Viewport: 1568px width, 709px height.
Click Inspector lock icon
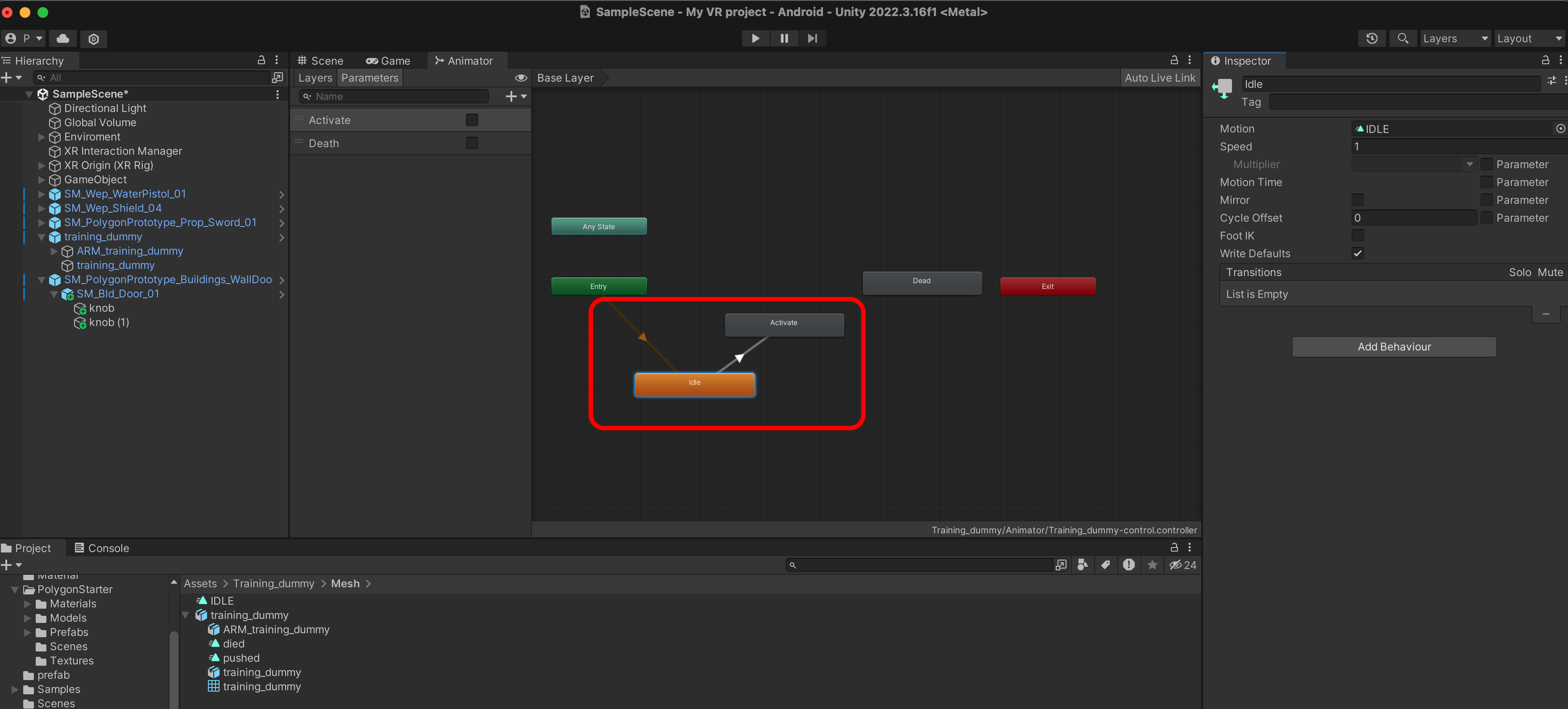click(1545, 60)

● ● ● ● ● ● ●

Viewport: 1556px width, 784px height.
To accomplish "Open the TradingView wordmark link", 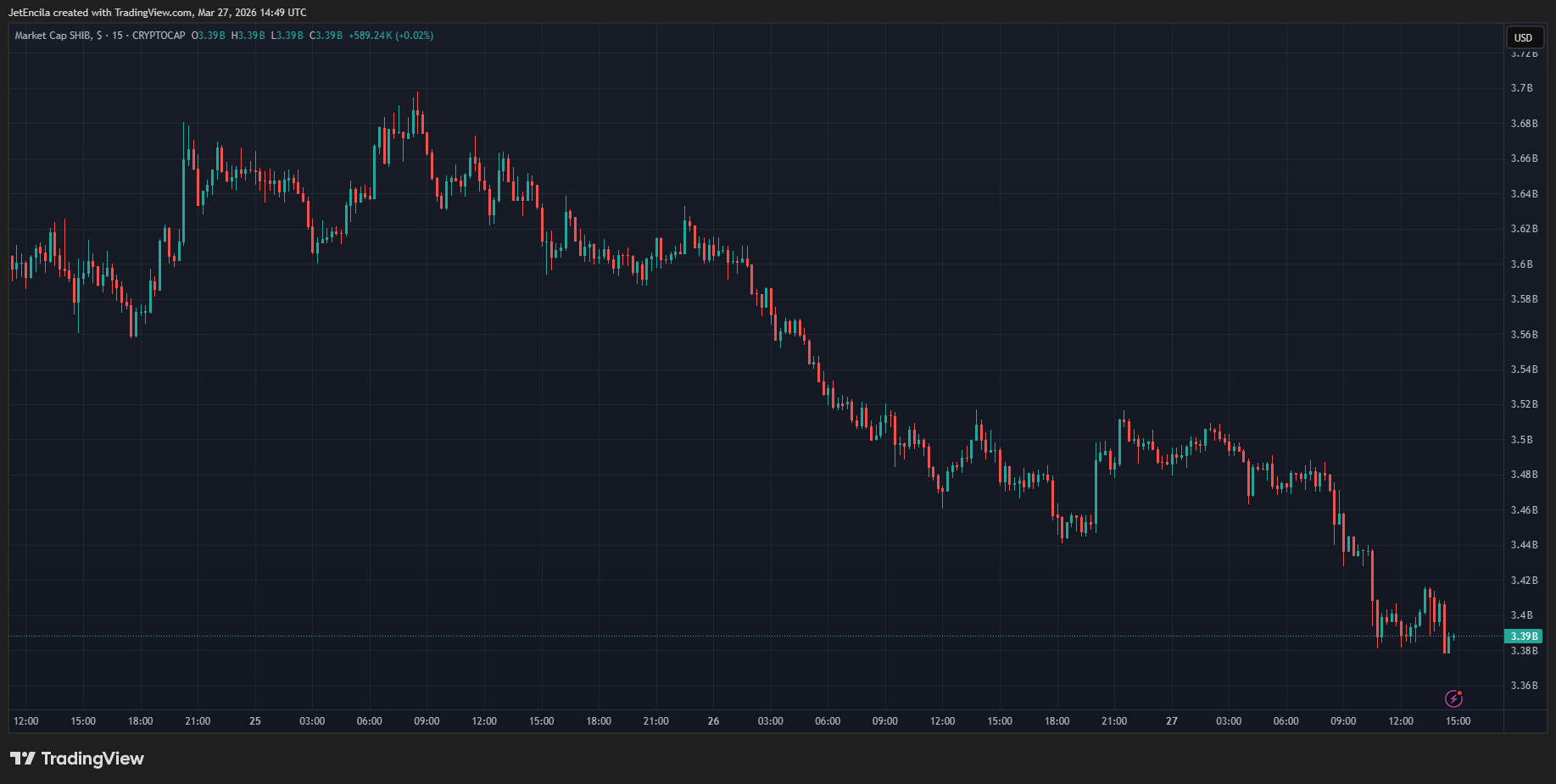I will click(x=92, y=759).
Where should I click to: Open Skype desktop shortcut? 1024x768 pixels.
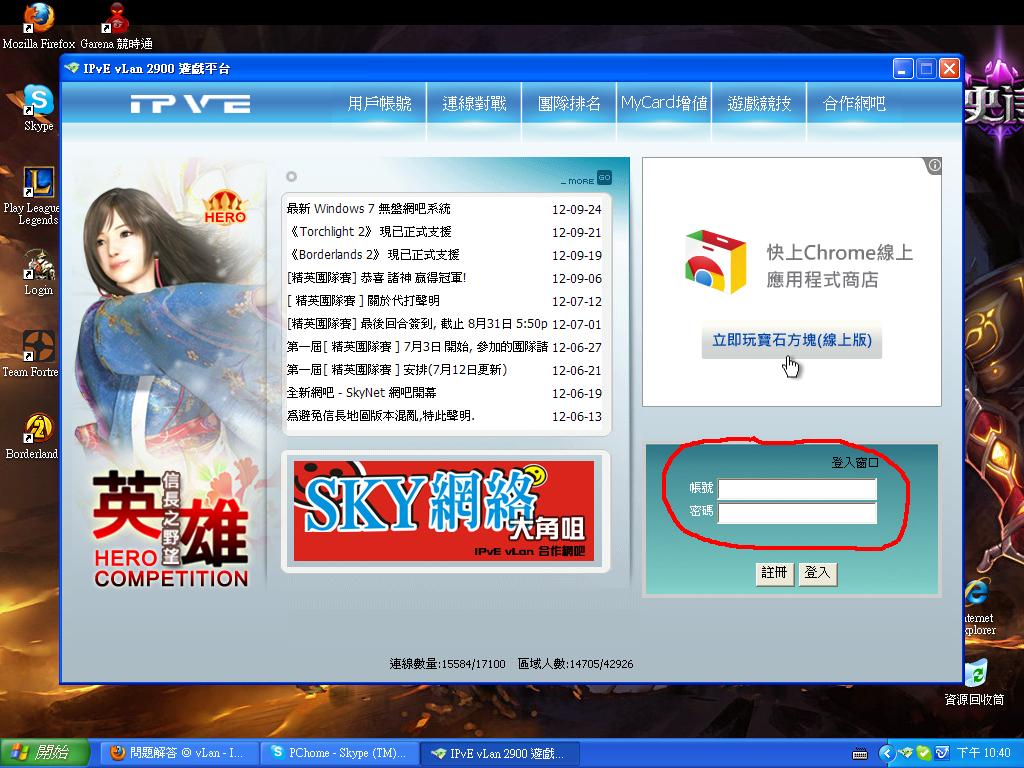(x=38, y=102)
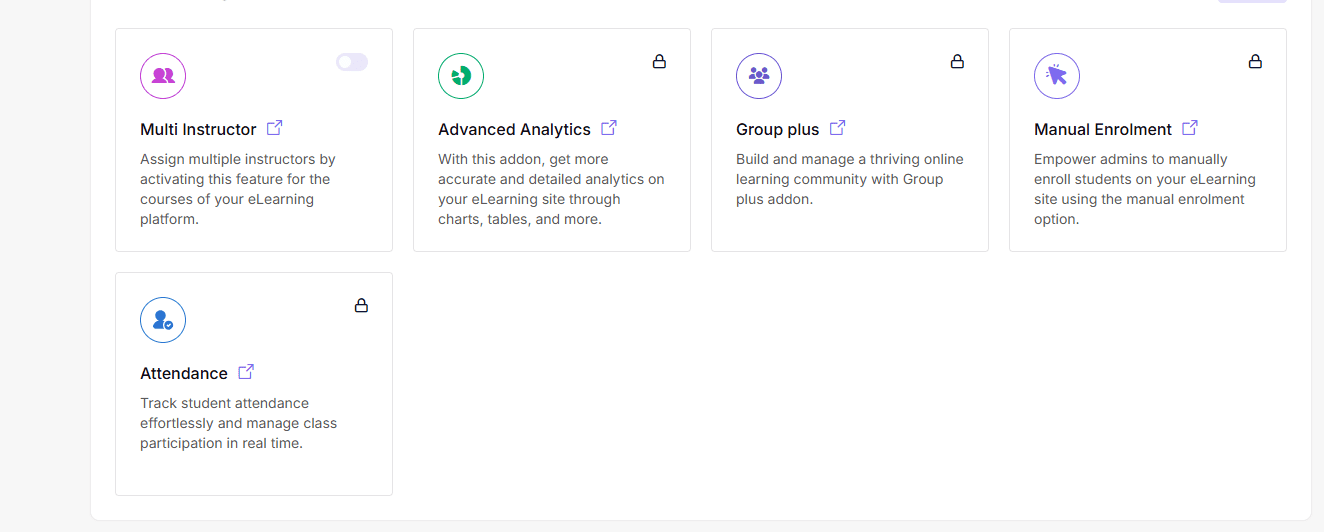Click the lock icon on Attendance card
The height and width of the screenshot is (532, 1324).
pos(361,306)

● ● ● ● ● ● ●

Rewrite the lines from the one containing "Where should I" through the one containing "pos(361,306)", substituting "taskbar icon" for "desktop shortcut" and changing nothing else. Give only those lines, without the pictures.

Where should I click to: Open Skype taskbar icon? 1024x768 pixels.
(x=38, y=102)
Click the lock icon on Attendance card
The height and width of the screenshot is (532, 1324).
pos(361,306)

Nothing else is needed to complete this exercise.